The days to the wedding gets shorter, the attention to detail gets longer. The tension between mother of the bride and bride gets a teeny bit tighter. So, this is when I need some assistance. This is when aunts come in handy. And Lindsay just happens to have an aunt (also named Bonni) who actually does wedding and bar/bat mitzvah planning and has come to the rescue. She’s taken over the attention to details and ironed out the tension between my bride-daughter and me.

For example, while I happened to be with Bonni the other day, Lindsay happened to call her Aunt for some guidance with her long list of questions.

“Lindsay, take a deep breath, and write all these questions down and email them to me,” said Aunt B. Yeah I would have not gotten past the “Take a deep breath part" without one of my daughter’s teeth-clenching and holding her breath episodes.”

One of the questions was about the programs. Lindsay wants the wedding programs to be fans, so people can cool themselves during the ceremony. However, her sister-in-law, Michele, cautioned her that in the videos, you’ll see all the people fanning- evidently, not a good thing.

“Well, I never was a fan of the fans,” replied Aunt Bonni.

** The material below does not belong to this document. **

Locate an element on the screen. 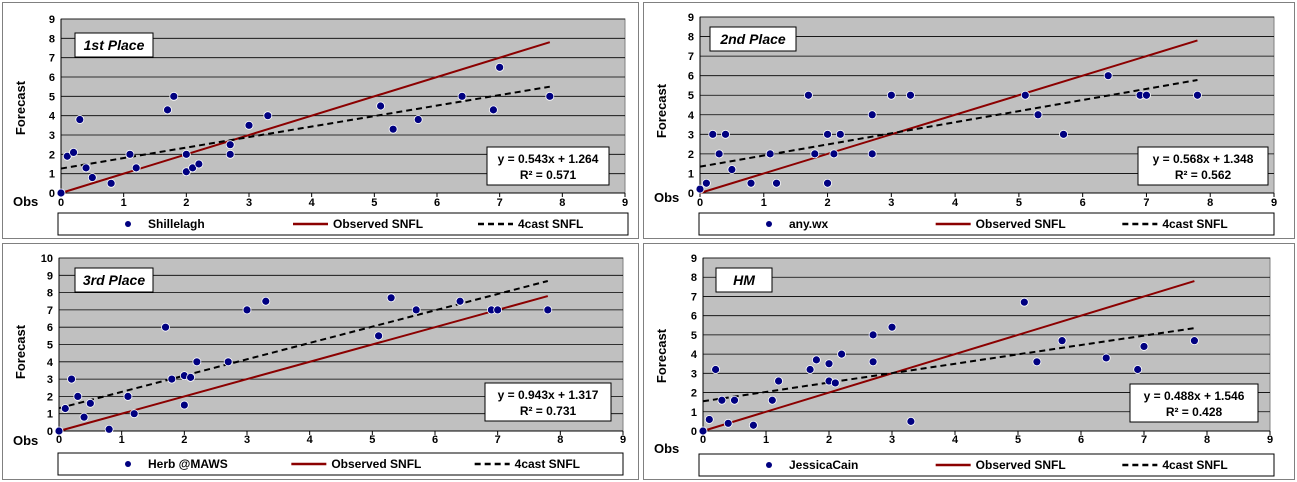  legend-label-points: Shillelagh is located at coordinates (176, 224).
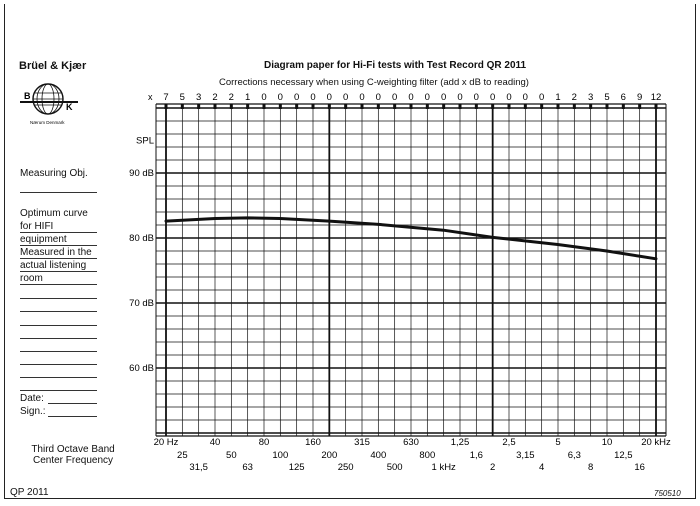 The image size is (700, 506). Describe the element at coordinates (427, 456) in the screenshot. I see `x-tick-label: 800` at that location.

And just like that, the fans are nixed. That eliminates one detail, thankfully.

Thus, the rest of the attention to detail is gladly handed over to Aunt Bonni, our quasi-J-Lo, as she calls herself. (Remember- Jennifer Lopez in The Wedding Planner?) We’re getting Bonni an earpiece. Hopefully she’ll also keep the camera crew from the TV show in line, too. Anyone who can keep my three nephews in line can certainly manage a camera crew.

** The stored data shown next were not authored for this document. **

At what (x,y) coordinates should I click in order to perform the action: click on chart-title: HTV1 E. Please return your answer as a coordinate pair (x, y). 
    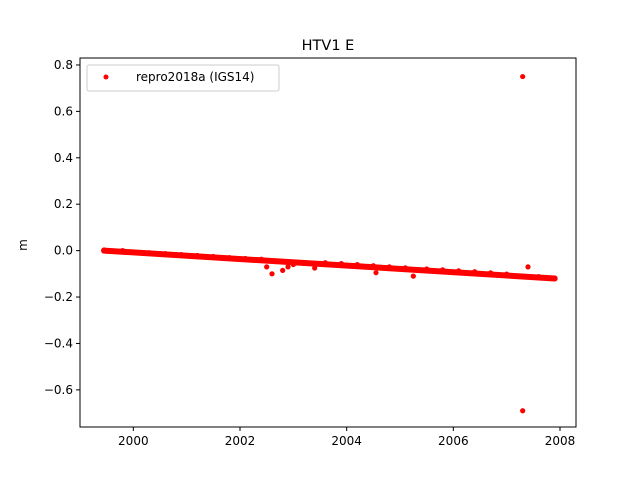
    Looking at the image, I should click on (328, 46).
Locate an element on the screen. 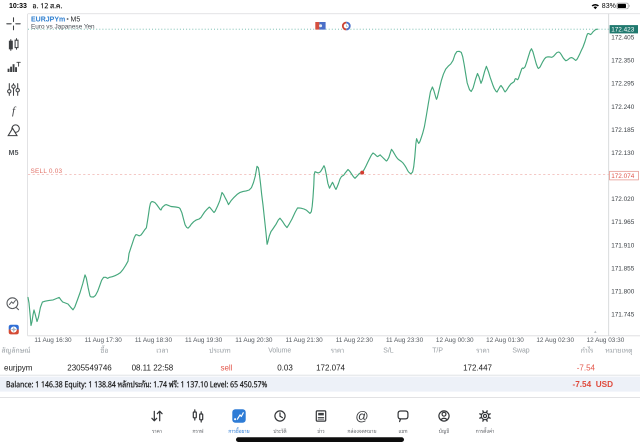  svg-text: T/P is located at coordinates (438, 352).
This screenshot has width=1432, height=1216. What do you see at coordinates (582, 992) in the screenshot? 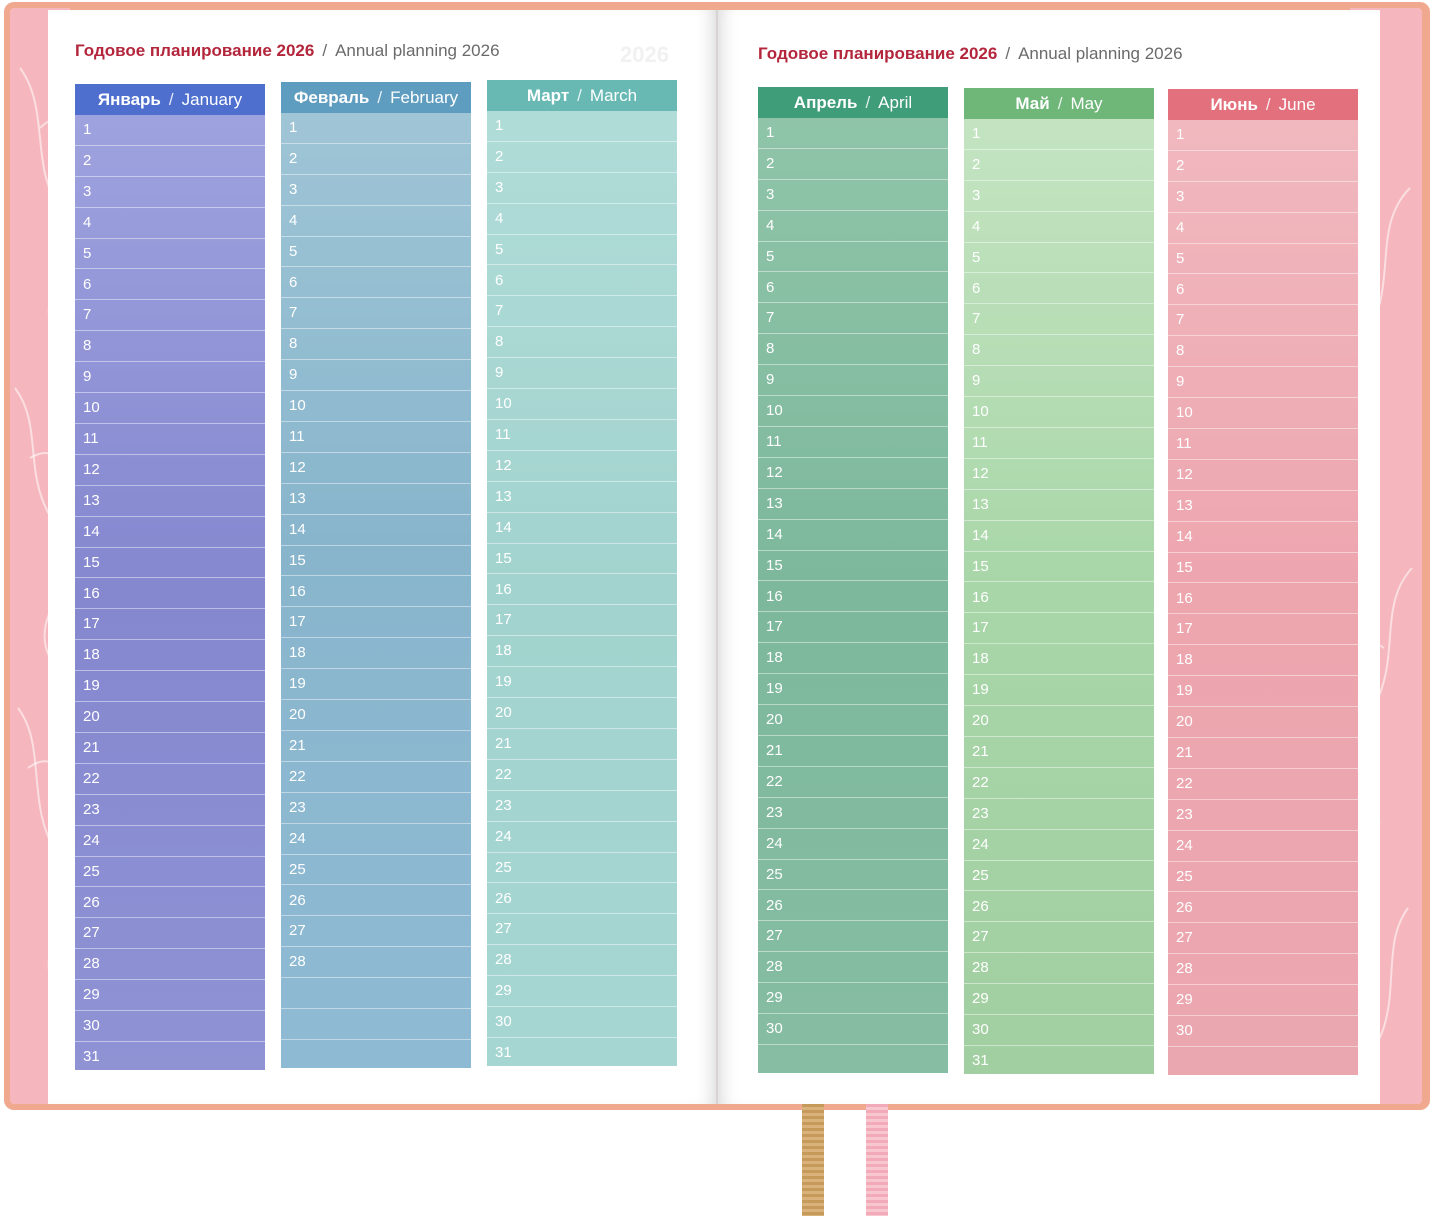
I see `day-row: 29` at bounding box center [582, 992].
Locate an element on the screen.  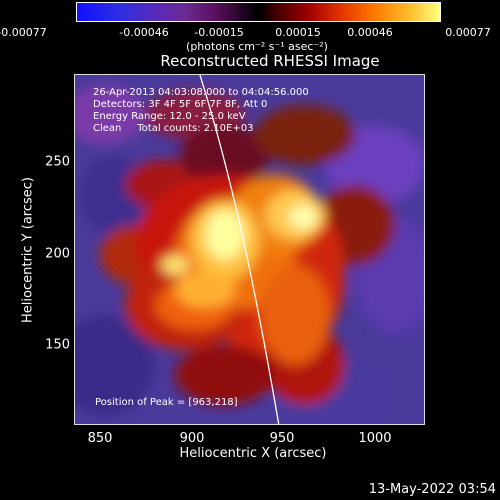
colorbar-units-label: (photons cm⁻² s⁻¹ asec⁻²) is located at coordinates (257, 46).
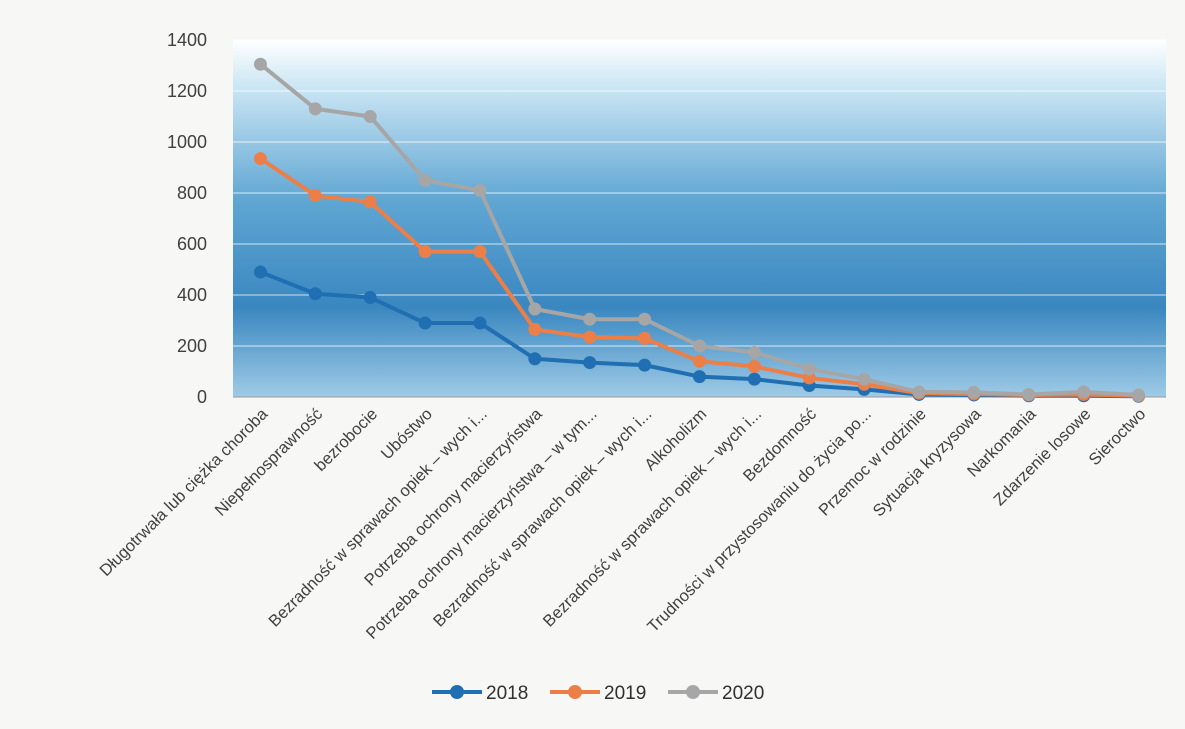  What do you see at coordinates (187, 91) in the screenshot?
I see `y-tick-label: 1200` at bounding box center [187, 91].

There you have it, Chicago Bonnie- the good, the bad and the ugly. By the way, to “test the waters”, Kim, my other daughter, previewed this blog entry before I posted it and was completely in agreement with Chicago Bonnie and had no qualms about her sister being portrayed in some negative way. (Big surprise- eh?) And to quote Kim, she said, “It’s your blog, you can write whatever you want. She’s not perfect, get over it.”

Forty-nine days to go, 4900+ more details and one more quote from one of my favorite authors-

"The world is full of women blindsided by the unceasing demands of motherhood, still flabbergasted by how a job can be terrific and tortuous."